BRIEF
Collect every row below that contains the string "dimensions", matching its case exactly.

(Word and element location data)
────────────────

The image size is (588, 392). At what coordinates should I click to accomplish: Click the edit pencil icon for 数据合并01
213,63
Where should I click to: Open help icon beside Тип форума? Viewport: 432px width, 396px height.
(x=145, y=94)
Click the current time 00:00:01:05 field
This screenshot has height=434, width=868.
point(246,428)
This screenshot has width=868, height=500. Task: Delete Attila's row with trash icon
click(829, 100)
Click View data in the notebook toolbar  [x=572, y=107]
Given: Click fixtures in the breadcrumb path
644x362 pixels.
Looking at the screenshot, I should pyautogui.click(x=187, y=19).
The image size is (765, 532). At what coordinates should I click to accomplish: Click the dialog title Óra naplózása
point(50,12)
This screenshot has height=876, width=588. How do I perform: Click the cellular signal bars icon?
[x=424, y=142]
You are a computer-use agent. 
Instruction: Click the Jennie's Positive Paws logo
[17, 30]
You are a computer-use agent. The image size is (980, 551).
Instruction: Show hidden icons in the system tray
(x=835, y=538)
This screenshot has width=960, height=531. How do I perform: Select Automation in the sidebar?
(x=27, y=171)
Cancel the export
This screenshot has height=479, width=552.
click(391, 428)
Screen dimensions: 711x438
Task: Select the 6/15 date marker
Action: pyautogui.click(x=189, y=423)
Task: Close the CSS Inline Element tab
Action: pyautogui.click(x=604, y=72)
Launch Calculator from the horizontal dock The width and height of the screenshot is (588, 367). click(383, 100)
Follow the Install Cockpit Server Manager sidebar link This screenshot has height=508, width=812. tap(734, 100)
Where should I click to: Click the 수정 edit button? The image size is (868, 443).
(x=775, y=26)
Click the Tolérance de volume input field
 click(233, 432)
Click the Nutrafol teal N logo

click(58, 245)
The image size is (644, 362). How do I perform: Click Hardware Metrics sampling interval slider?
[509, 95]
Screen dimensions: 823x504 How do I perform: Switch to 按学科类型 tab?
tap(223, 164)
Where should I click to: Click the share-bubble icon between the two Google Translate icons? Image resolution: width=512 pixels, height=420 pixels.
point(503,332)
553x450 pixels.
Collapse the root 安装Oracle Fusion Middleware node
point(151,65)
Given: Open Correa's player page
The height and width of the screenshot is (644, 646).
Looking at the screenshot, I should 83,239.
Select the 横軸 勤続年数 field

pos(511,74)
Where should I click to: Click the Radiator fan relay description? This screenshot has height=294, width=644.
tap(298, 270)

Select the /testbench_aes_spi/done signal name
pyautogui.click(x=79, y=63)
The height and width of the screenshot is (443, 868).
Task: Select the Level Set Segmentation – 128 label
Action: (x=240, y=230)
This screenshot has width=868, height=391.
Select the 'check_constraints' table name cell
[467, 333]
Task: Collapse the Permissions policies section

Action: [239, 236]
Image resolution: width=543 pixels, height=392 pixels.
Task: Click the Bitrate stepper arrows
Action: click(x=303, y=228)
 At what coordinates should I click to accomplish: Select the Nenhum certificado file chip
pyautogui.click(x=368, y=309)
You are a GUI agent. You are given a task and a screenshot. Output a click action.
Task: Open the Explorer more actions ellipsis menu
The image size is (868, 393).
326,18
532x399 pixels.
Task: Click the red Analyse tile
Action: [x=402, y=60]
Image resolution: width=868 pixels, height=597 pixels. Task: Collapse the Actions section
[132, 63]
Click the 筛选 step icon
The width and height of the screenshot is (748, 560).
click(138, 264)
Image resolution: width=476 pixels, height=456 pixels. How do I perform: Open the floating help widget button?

────────────────

WRITTEN ANSWER
Screen dimensions: 711x438
Screen dimensions: 823x504 How do I perform: Switch to 按学科类型 tab?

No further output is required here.